I am trying to create a tree from a source that provides: the 2 nodes to be added to the tree, and the node which these 2 news nodes should be added. To find where this node is in the tree, I used a inorder traversal which takes O(n). So if there was n number of nodes to be added in the tree, will the creation of the whole tree be O(n^2). My constraint is that it should only take O(n) to create the tree.
3 Answers
Looking up a node in a binary tree is O(log(n)) because the tree has log(n) levels (each level holds twice as much as the level above it). Therefore to create/insert n elements into a binary tree it's O(nlog(n)).
1 Comment
ftw
Look ups are only
O(log(n)) if the tree is balanced, O(n) if its unbalanced. Create/insert n elements if it's sorted would be O(n^2)You could keep references to each node of the tree in a HashMap [1], to get O(1) access to each node instead of the O(log(n)) which is typical of trees. That would make it possible to build the tree in O(n) time, because that HashMap lets you jump directly to a node instead of traversing there from the tree's root node.
[1] The key would be whatever the source uses for uniquely identifying the nodes (I'm assuming it to be an integer or string). The value would be a reference to the node in the tree. Note that the tree implementation must make all its nodes public, so you will probably need to write the tree yourself or find a suitable library (JDK's trees such as TreeMap keep their internal structure private, so they won't cut it).
4 Comments
twain249
while this would solve the question, it begs another question: Why not just store the data in a HashMap at the point and forgo the tree entirely.
Esko Luontola
twain249: True. If this is homework, I doubt there is any real reason to use a tree, other than that the assignment says so. :) One realistic (but rare) reason I could come up with is that the system needs to quickly restore its state from a file after restart (thus the O(n) startup time) and during normal operation the system has strict worst-case latency requirements (thus hash map's amortized O(1) is not acceptable, but a tree's predictable O(log(n)) is needed).

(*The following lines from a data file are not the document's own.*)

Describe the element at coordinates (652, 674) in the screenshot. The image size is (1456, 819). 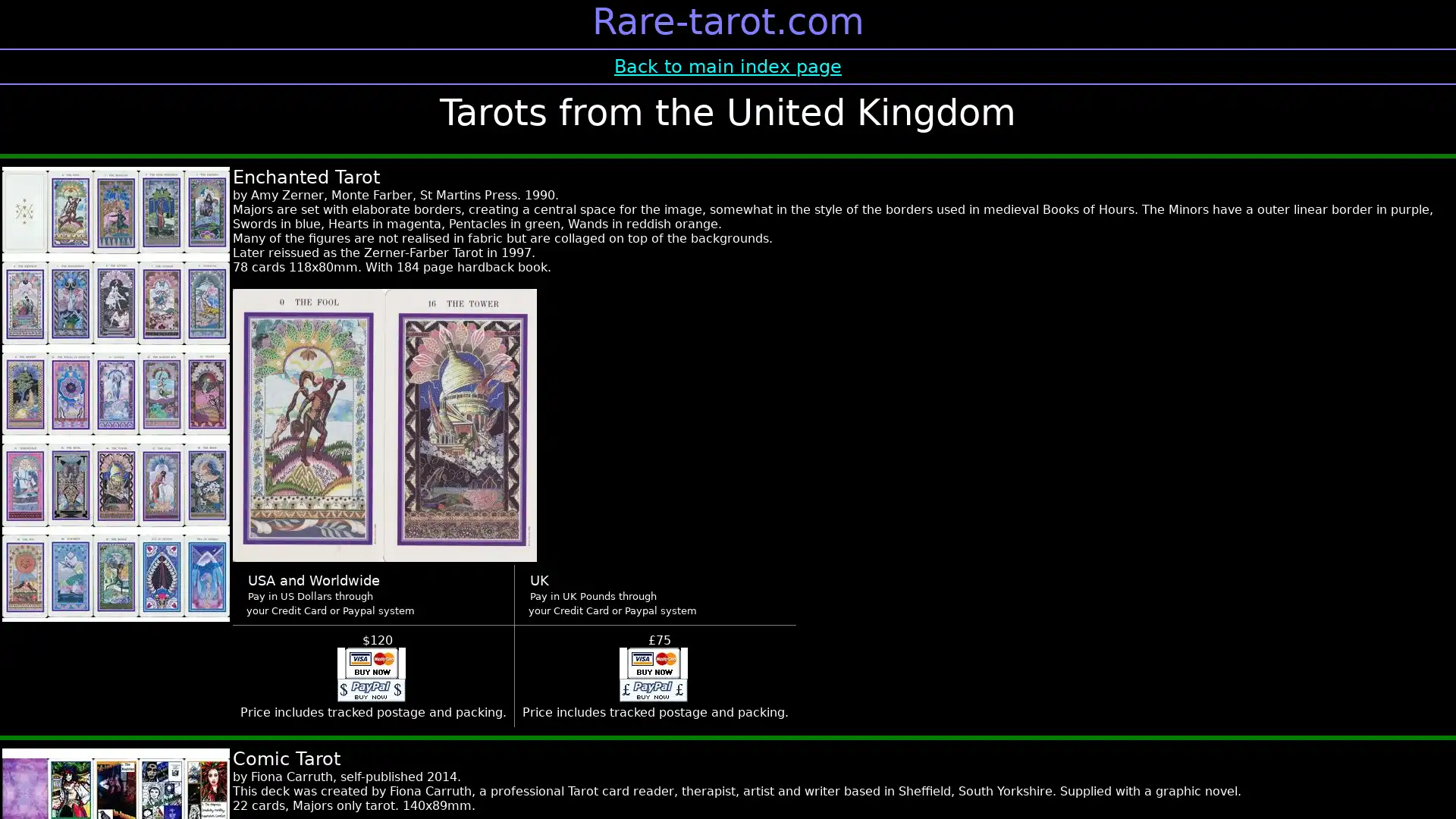
I see `Make payment in UK pounds using PayPal` at that location.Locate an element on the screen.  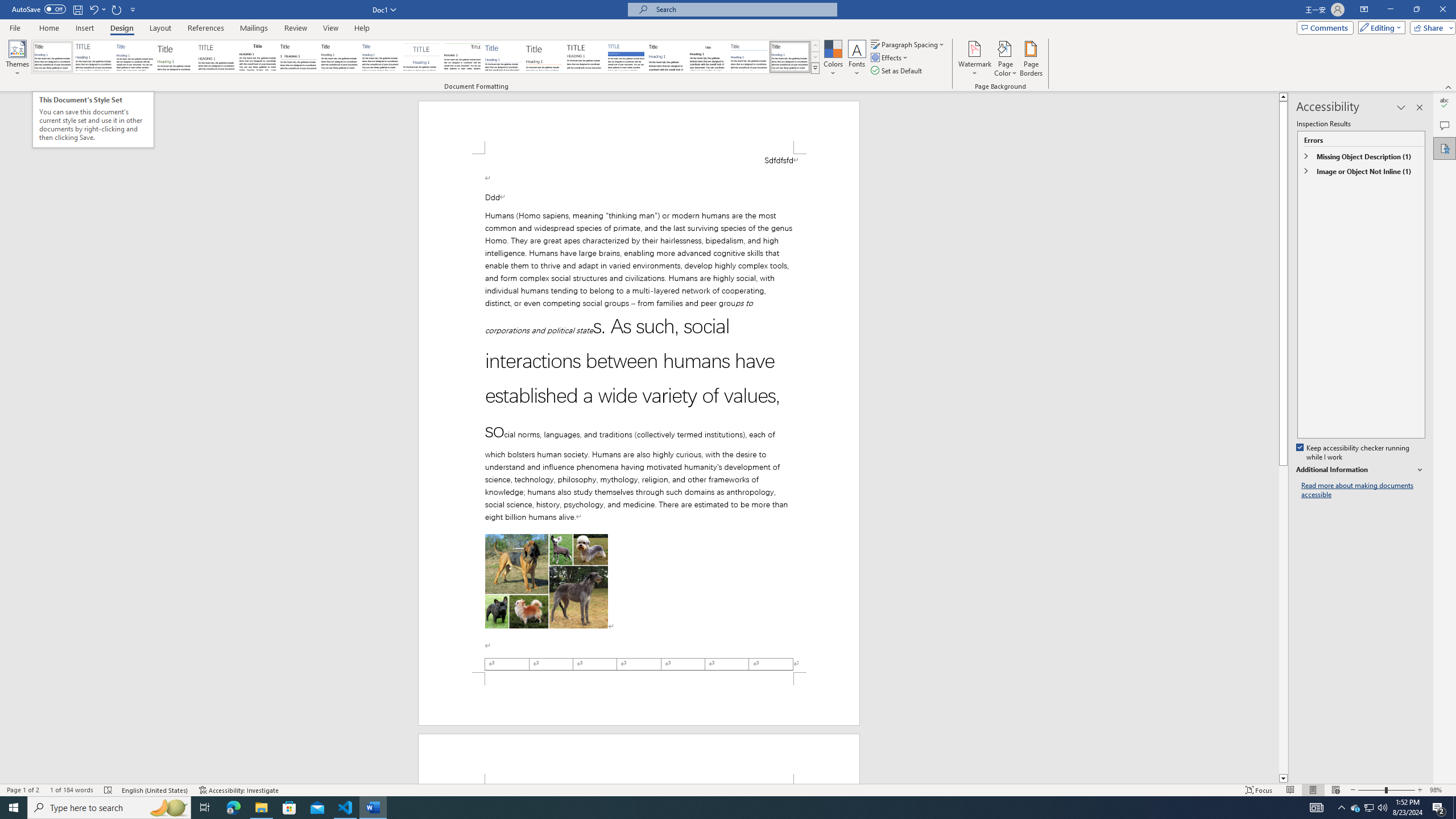
'Set as Default' is located at coordinates (897, 69).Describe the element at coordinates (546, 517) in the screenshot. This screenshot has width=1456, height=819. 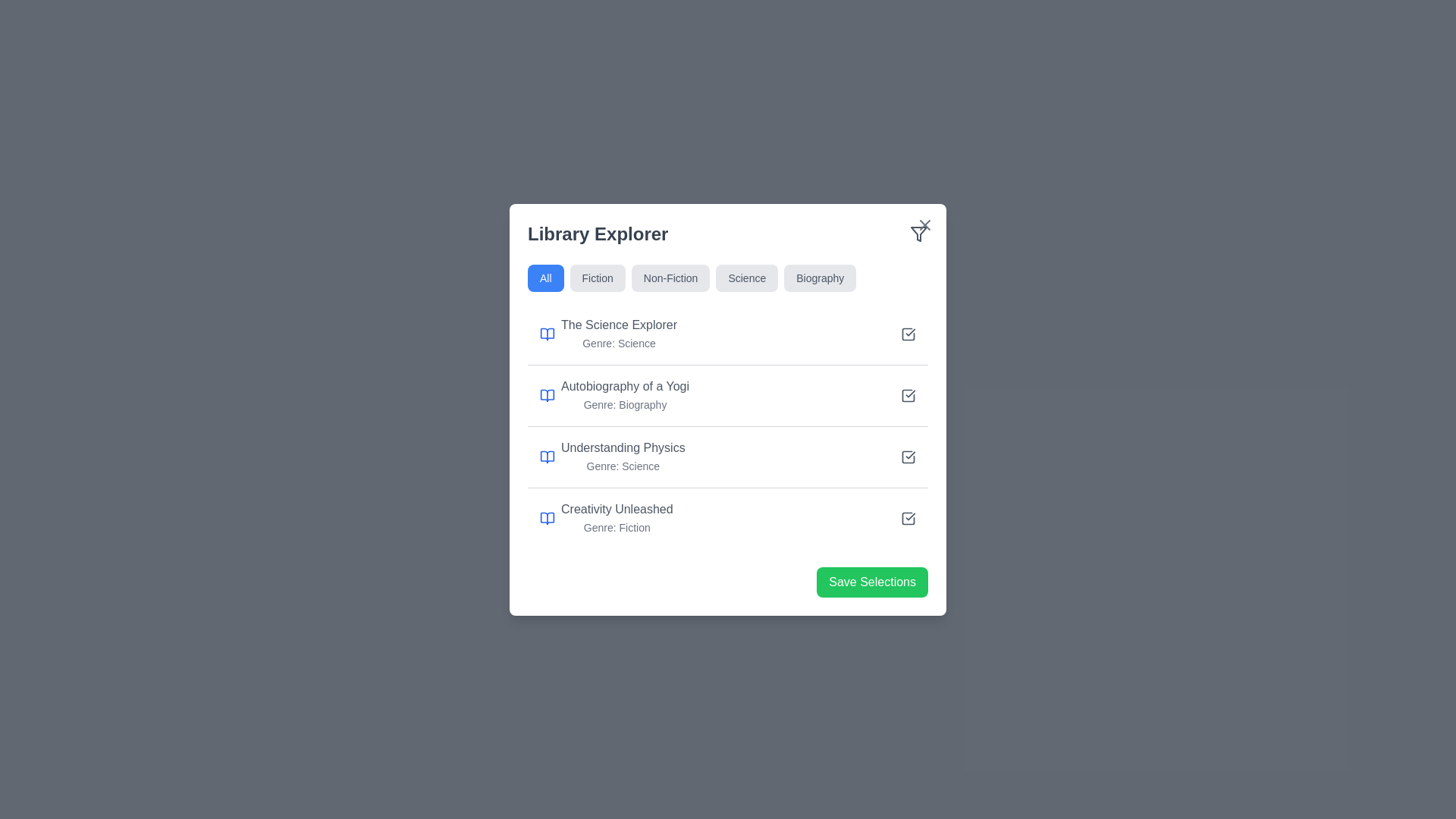
I see `the blue line-art book icon representing 'Creativity Unleashed', located at the bottom of the content section of the card` at that location.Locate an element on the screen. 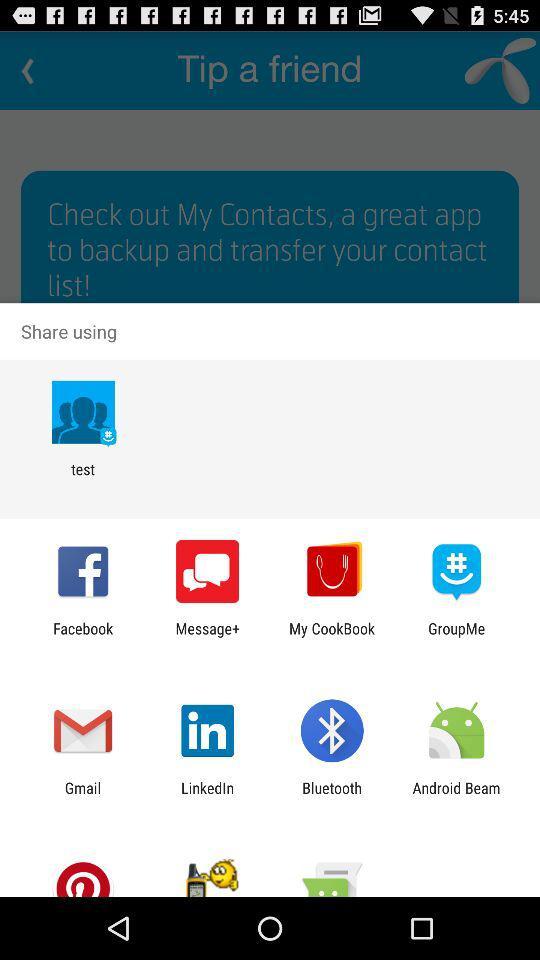 This screenshot has height=960, width=540. the icon to the left of bluetooth icon is located at coordinates (206, 796).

Ciro Santilli OurBigBook.com
The words O(1) amortized time given a perfect hash function or
O(1) average should appear more predominantly in this answer :-)
BARJ
One advantage I can think using a B-tree instead of a hash-table, if you are storing strings, is that with a hash-table you can not do prefix searches, with B-tree you can.
for Binary search tree time complexity will be O(nlogn) when the elements are not sorted and sorted it takes O(n^2). It is because to to insert one element in a sorted list in a BST O(n) time is taken so for n elements O(n^2) and for a balanced or almost balanced binary search tree max time for insertion is logn so for n elements it is nlogn
O(n log n). There does seem to be something missing from your description. Also I assume that's homework so you should add the right tags.